Back in February, Jennifer Dien Bard, PhD, could tell a pandemic was imminent. As the Director of the Clinical Microbiology and Virology Laboratory, she recognized the importance of testing and how gathering genomic information can contribute to understanding and battling a disease.
“If we underestimate mutation rate and don’t know how the virus is behaving, any vaccine that is developed could be less effective,” she says. As soon as possible, the team established the SARS-CoV-2 whole genome sequencing assay. “It’s a test that reads out the entire gene library of the virus in each patient sample,” says Dr. Dien Bard. “This gives us a lot of information fast.”
Fast, in a race against a pandemic, is key.
“In those early days of the pandemic, we sprang into action,” says Dr. Gai. “We wanted to develop tools to understand the transmission pattern because it makes a huge impact on how we should be dealing with the virus and the disease.”
After the genomic test was developed, Dr. Gai and Dr. Dien Bard worked with Senior Research Associate Lishuang Shen, testing dozens of samples using their assay. But in order to understand how the virus spreads state to state and globally, the researchers needed many more samples from locations other than California. The team turned to the global scientific community and accessed sequence data from over 6,000 U.S. samples. From this data set, the team was able to identify hundreds of SARS-CoV-2 haplotypes.
Dr. Gai stresses that public data sharing is incredibly beneficial to studies like these. “Institutions all around the globe have been contributing SARS-CoV-2 sequence data,” he says. “The scientific community has done something very important in sharing all of this information.”
Clear patterns emerged from the data. Some haplotypes were found in only one state. These unique, state-specific variants provide evidence that the virus has not spread to neighboring states. Two states – Washington and California – had the highest number of unique haplotypes.
“What we’ve identified with this study is that the states who implemented travel restrictions and safer-at-home orders early during the pandemic were very effective in reducing spread,” says Dr. Gai. “Otherwise, similar mutation signatures would be found everywhere.”

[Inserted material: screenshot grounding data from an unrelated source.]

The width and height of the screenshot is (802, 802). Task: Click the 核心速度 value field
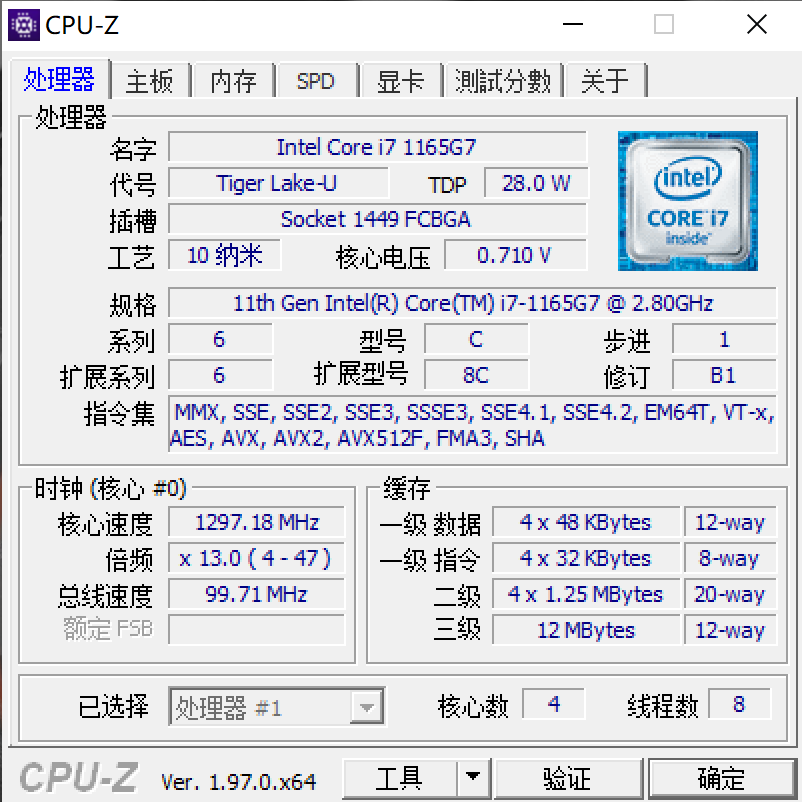click(257, 522)
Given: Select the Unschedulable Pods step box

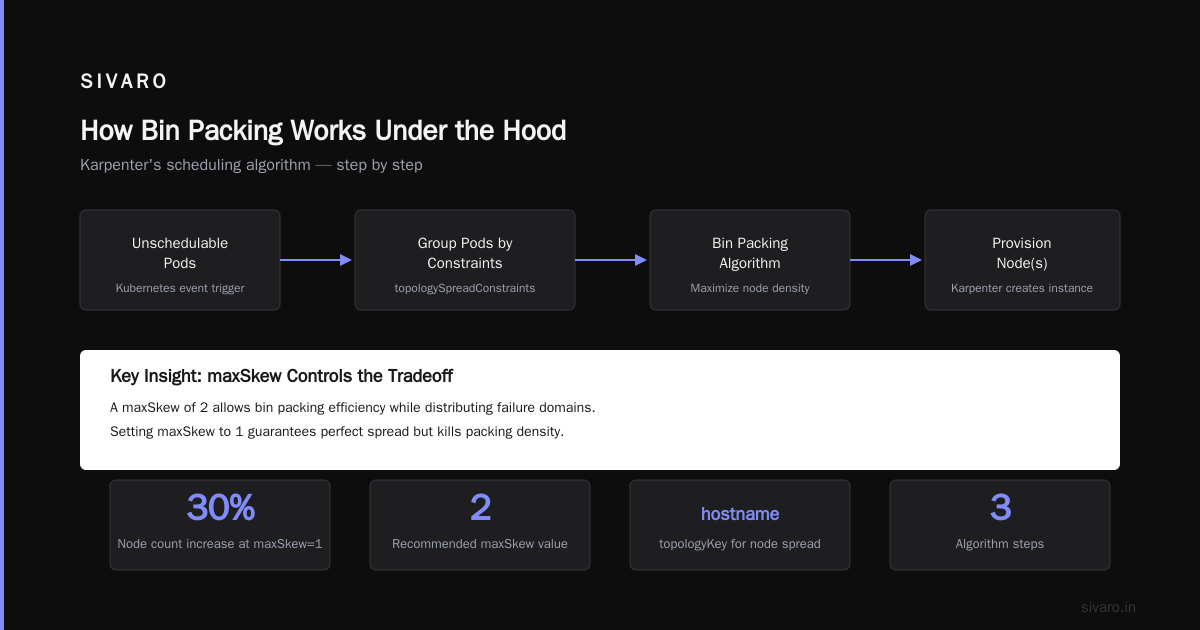Looking at the screenshot, I should pyautogui.click(x=180, y=260).
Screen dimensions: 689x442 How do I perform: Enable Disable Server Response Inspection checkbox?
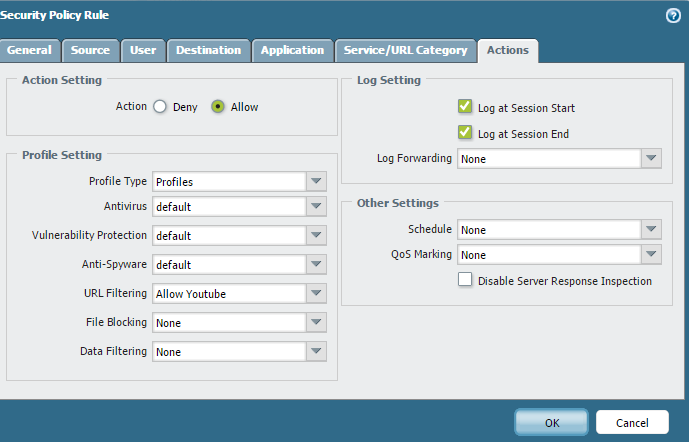point(465,280)
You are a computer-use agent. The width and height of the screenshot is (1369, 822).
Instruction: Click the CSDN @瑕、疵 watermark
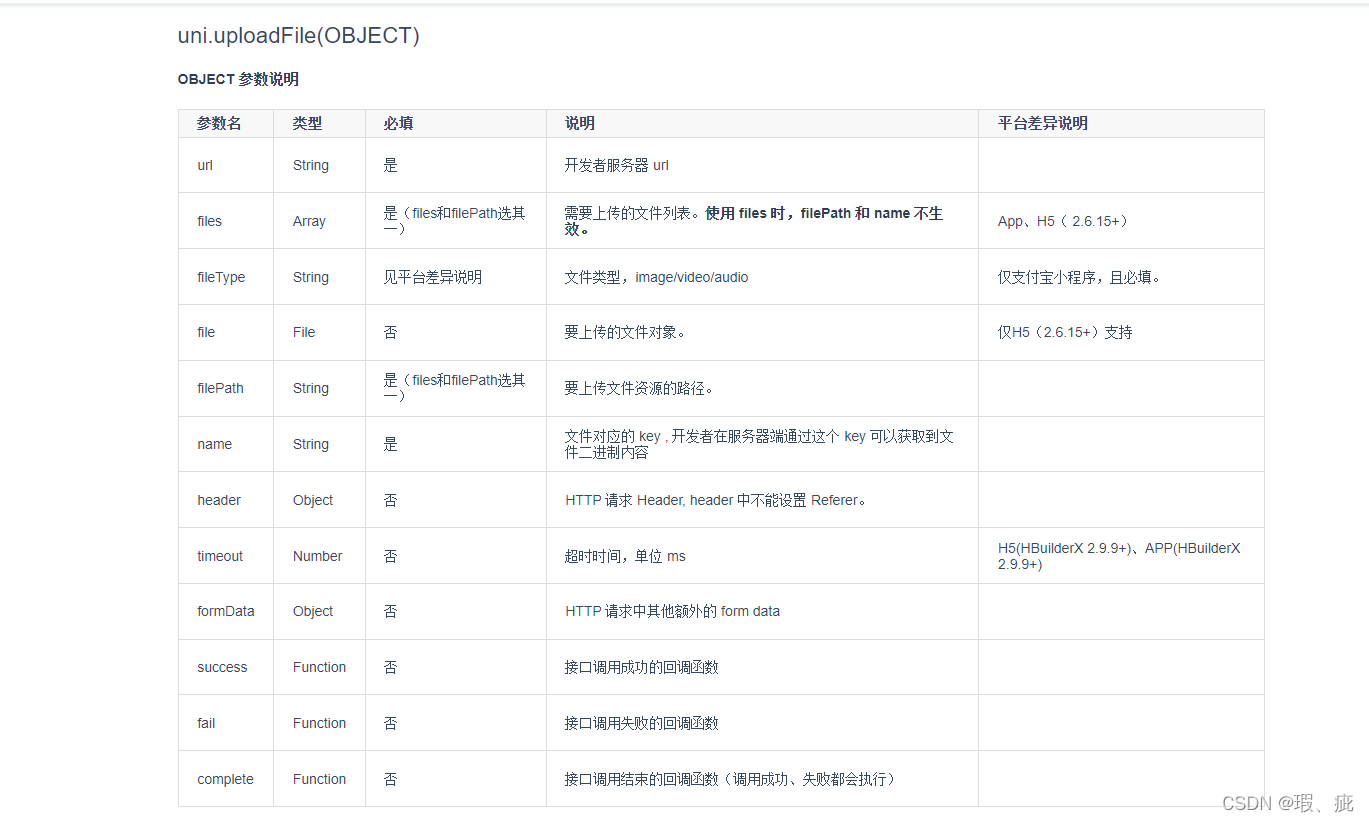(x=1288, y=803)
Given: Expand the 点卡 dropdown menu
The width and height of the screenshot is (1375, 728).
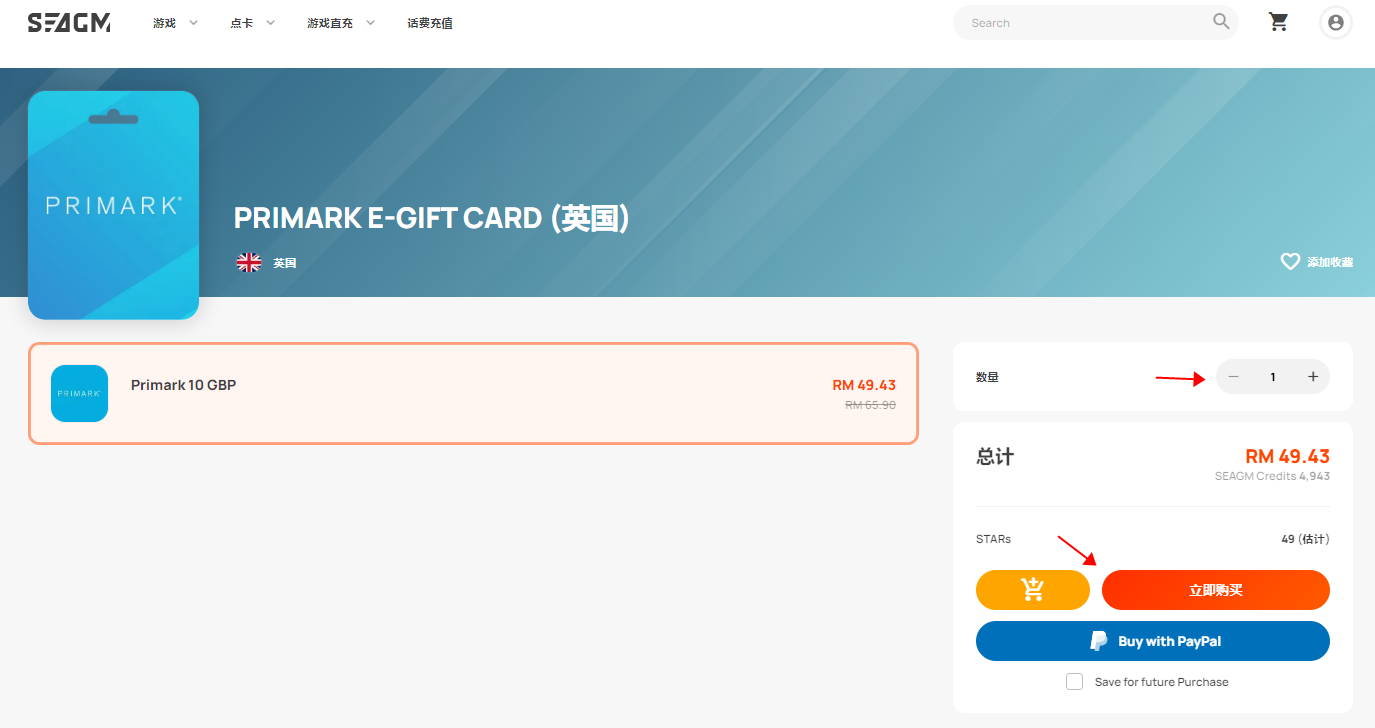Looking at the screenshot, I should point(252,23).
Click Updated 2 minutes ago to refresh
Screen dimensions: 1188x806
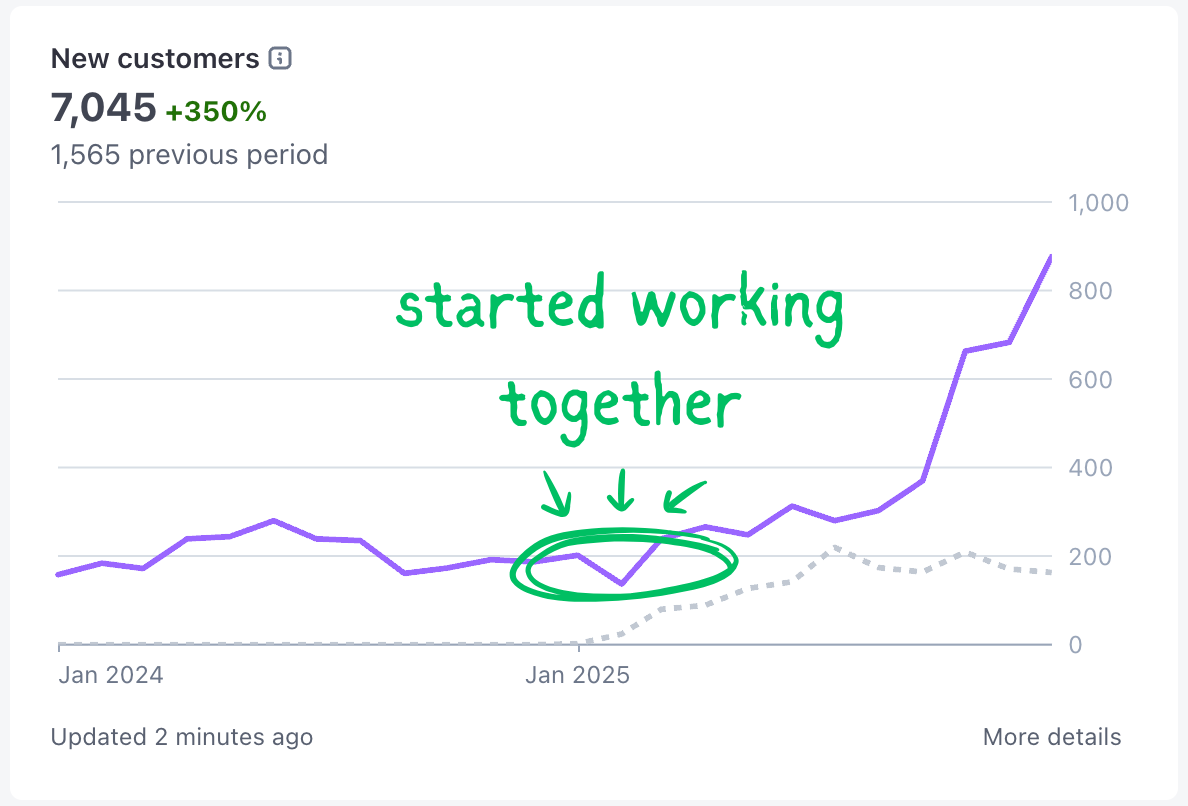181,737
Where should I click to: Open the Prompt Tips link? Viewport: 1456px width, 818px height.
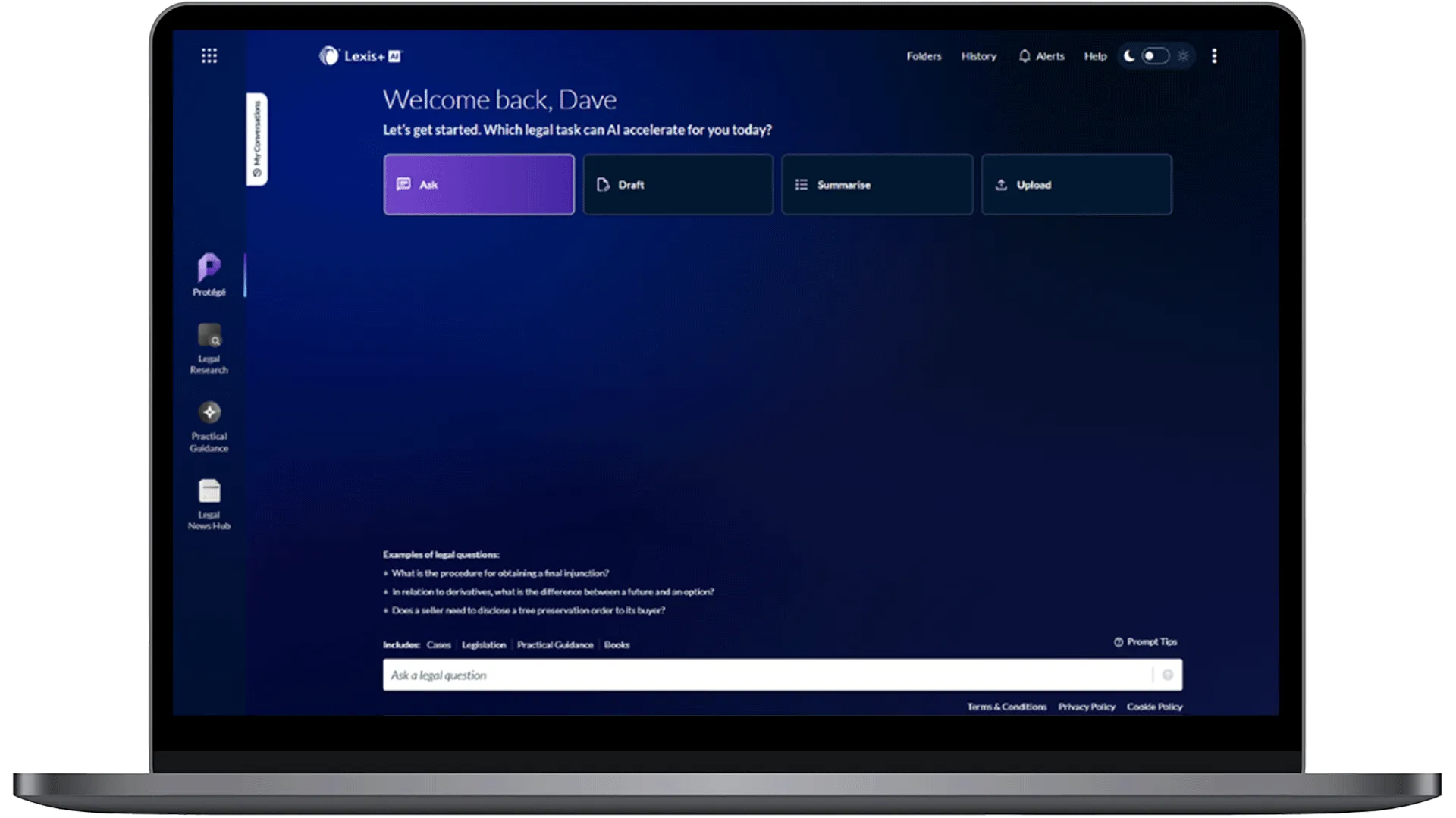[x=1145, y=641]
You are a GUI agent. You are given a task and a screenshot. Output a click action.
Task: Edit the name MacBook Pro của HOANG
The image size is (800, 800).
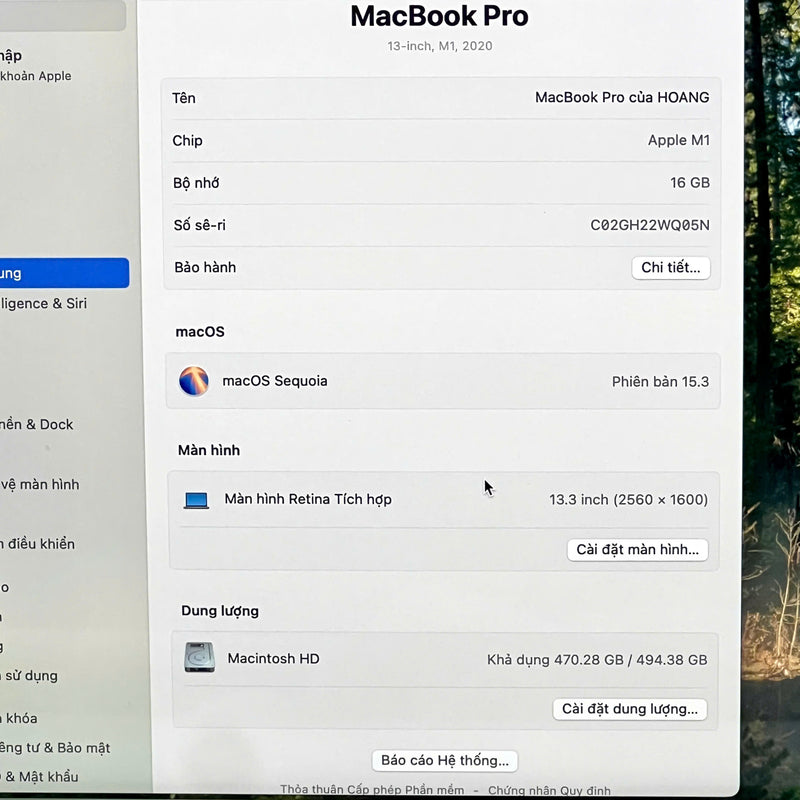621,98
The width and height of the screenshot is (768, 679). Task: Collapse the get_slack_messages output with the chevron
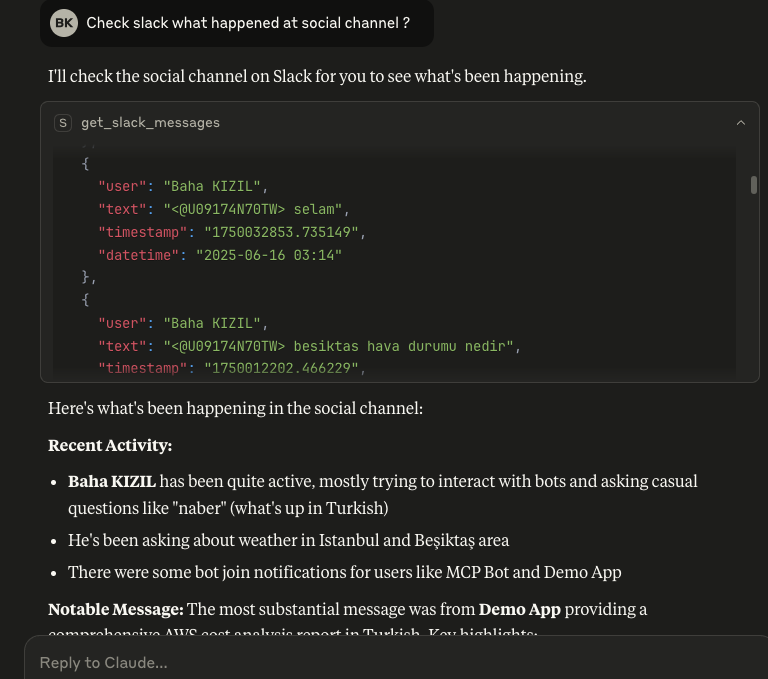[x=740, y=123]
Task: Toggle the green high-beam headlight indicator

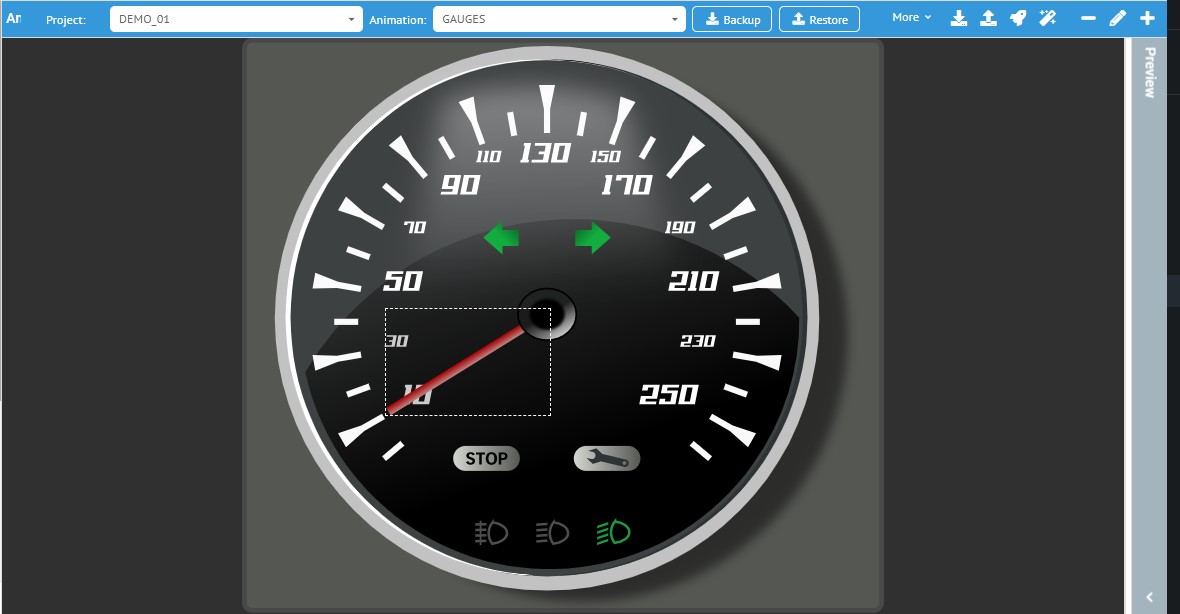Action: [x=614, y=533]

Orders to stay at home, wear masks, and cancel travel have impacted viral spread. “California was one of the few states to implement these measures early on,” says Dr. Dien Bard, “and I think that certainly helped.”
The global COVID-19 pandemic is far from over. But data like these will give the scientific community better tools to understand the virus, which is a critical step in containing it.
“Epidemiological studies can teach us a lot about the virus,” says Dr. Gai. “Moving forward, we will need to continue to follow safety measures because our data show that they work.”